I am in the process of moving our 3.5 cluster to a new 4.1 cluster. I am almost down presenting all our hitachi 9985 storage to the new 4.1 cluster, and I had manually load-balanced the hba's/luns with a Fixed policy. Primary as that was the default plugin that came up.
Then it just dawned on me this round-robin policy. Is this supported for all active/active arrays? or only ones with AULA?
I am assuming our 9985's are true AA and each SP can access the lun with no ping-ponging at all. If that is the case,,,than wouldnt round robin be a far more efficient way for me to balance the hba's and luns on a host?
Thank you.
Actually Round-Robin support both A/A and A/P array. If the device have multip "Active" pathes, ESX will balance the I/O between all the "Active" pathes.
So, yes, it is a good way to balance the I/O between HBAs and SPs.
Check which SATP ESX detects to use for your array, each SATP has a default PSP like fixed, MRU or RR. The default SATP/PSPs are also listed on the HCL for each storage array.

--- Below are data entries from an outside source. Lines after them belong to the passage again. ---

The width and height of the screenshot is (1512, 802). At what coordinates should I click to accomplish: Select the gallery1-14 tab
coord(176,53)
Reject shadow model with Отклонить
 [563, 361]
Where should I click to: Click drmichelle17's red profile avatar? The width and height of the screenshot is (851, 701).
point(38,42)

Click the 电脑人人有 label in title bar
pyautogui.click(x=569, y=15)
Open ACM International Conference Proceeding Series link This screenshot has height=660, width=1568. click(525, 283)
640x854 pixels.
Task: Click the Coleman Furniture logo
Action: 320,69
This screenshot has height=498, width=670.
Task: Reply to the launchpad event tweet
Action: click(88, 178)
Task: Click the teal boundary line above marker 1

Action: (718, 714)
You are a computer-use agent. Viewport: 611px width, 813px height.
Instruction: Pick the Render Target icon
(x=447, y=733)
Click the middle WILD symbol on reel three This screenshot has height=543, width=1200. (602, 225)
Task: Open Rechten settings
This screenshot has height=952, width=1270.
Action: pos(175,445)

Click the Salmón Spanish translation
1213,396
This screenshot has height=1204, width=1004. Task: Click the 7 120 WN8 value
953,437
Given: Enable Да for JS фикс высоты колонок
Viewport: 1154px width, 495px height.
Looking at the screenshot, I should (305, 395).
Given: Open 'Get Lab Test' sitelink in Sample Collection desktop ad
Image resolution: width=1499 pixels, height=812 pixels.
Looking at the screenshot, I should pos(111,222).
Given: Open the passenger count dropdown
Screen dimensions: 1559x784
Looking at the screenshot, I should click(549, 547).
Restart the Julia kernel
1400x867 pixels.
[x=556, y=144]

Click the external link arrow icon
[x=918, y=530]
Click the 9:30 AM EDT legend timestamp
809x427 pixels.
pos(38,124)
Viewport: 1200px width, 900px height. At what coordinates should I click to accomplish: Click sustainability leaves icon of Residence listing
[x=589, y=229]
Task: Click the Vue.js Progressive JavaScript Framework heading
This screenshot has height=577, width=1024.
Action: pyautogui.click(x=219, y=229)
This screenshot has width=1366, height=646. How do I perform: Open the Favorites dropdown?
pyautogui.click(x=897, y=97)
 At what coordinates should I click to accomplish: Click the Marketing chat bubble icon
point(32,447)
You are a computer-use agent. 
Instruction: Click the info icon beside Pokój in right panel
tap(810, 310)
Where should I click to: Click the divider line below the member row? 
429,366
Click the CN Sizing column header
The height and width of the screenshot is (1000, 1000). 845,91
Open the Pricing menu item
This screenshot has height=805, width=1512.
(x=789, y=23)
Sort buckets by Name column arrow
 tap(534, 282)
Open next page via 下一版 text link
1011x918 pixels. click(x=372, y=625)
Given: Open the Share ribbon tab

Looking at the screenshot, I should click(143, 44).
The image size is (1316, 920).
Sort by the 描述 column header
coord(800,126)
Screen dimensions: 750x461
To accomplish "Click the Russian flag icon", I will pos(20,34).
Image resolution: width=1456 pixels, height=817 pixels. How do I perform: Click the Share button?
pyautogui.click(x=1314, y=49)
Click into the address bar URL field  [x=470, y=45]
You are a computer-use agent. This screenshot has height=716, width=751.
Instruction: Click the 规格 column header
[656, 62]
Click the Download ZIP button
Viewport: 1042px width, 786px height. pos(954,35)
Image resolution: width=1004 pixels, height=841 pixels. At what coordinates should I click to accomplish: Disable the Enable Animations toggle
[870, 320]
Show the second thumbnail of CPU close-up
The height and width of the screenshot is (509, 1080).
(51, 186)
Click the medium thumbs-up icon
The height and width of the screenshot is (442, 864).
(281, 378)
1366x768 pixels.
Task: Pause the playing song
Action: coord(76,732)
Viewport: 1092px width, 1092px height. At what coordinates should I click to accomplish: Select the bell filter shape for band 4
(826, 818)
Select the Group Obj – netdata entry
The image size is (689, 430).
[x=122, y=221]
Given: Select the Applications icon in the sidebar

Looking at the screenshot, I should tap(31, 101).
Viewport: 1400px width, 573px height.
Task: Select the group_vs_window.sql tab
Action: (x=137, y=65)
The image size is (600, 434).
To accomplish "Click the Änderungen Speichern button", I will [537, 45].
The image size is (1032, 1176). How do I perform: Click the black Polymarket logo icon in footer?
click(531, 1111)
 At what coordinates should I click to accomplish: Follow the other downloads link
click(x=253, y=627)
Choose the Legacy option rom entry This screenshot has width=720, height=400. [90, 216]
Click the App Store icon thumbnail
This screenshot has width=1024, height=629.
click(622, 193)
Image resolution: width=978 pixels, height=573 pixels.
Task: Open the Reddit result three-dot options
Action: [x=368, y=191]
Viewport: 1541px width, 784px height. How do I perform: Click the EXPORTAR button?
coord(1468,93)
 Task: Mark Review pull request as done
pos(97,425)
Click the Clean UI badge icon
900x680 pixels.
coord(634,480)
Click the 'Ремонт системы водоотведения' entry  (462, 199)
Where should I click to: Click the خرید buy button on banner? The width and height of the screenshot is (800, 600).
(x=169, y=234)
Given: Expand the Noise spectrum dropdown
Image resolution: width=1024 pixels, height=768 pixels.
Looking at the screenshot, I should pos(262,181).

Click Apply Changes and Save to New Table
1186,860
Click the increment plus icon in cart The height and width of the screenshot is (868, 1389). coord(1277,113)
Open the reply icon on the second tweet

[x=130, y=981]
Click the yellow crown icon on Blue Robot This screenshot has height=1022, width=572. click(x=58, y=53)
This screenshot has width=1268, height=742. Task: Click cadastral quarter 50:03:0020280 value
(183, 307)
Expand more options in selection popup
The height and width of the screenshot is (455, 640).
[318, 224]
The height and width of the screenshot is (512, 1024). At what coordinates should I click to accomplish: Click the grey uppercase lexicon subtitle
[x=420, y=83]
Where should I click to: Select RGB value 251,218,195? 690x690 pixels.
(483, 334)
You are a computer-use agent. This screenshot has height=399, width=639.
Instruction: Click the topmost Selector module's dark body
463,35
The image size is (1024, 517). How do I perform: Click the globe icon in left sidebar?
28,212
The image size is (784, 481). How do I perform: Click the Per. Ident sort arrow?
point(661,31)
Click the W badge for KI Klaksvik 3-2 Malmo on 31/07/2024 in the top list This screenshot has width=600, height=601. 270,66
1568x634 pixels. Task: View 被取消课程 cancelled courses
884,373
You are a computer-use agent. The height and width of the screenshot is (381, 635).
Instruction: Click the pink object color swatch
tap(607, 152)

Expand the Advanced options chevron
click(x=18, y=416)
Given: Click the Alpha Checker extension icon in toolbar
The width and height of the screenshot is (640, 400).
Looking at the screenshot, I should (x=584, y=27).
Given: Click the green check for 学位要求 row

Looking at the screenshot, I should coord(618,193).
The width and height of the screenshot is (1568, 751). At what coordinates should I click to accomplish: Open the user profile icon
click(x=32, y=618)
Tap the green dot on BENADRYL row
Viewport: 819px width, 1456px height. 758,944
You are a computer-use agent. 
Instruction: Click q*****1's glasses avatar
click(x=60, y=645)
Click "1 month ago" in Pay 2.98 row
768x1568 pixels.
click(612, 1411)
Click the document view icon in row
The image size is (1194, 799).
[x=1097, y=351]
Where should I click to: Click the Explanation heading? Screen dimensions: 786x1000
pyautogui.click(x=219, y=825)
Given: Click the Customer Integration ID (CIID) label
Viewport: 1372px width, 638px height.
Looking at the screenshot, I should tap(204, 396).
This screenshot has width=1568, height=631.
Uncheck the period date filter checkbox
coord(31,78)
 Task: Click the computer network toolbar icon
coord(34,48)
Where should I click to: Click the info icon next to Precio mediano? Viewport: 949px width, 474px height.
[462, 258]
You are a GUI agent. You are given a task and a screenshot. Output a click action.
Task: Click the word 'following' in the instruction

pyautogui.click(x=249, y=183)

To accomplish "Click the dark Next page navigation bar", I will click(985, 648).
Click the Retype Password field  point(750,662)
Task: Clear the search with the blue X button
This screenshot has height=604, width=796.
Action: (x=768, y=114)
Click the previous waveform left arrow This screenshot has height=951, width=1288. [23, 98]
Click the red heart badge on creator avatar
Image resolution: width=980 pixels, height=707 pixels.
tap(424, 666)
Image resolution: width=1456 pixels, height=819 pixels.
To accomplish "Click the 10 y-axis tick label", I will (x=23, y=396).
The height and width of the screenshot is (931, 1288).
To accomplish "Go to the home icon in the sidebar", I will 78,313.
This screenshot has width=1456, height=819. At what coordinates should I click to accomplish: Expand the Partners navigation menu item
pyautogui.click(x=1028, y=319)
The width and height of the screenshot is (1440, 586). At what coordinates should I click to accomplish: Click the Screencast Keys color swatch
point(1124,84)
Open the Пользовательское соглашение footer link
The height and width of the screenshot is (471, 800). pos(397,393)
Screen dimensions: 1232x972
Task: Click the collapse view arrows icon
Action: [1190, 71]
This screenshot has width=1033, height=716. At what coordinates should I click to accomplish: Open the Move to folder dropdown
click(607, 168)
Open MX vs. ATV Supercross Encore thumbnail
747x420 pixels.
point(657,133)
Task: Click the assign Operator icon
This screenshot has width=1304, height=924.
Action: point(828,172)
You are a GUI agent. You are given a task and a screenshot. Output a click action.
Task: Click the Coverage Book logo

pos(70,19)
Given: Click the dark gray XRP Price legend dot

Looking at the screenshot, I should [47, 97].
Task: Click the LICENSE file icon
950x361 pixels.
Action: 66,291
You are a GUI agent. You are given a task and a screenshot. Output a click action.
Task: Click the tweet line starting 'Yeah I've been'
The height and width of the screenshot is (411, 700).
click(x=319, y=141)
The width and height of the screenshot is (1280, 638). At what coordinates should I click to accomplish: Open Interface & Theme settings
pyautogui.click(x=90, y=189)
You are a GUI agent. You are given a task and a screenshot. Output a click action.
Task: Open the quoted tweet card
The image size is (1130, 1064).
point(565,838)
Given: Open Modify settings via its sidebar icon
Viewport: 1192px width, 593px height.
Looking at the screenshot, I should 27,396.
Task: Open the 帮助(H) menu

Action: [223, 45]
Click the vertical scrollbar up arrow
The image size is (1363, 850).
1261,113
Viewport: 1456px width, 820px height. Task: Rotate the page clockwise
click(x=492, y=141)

If your array supports ALUA, then ESX should default to the generic ALUA-aware SATP called VMW_SATP_ALUA which uses MRU as the default PSP. If your storage array or vendor supports RR too, you should be able to safely change the PSP to RR. You might want to set a custom IOPS limit for RR too.
Here are some more infos for HP EVA arrays, which are AA and support ALUA with RR:
http://www.ivobeerens.nl/?p=465
We do not need array to support RR.
Please refer to KB1011340, http://kb.vmware.com/kb/1011340
"
VMware does not recommend changing the LUN policy from Fixed to MRU
as this policy is based on the array that has been detected by the NMP
PSP.
Switching to Round Robin is safe and supported for all arrays.
"
Yes Sun 9985 (it is HDS NSC55 actually) is true active-active array, but it doesn't matter as VMware round-robin PSP works with any storage type.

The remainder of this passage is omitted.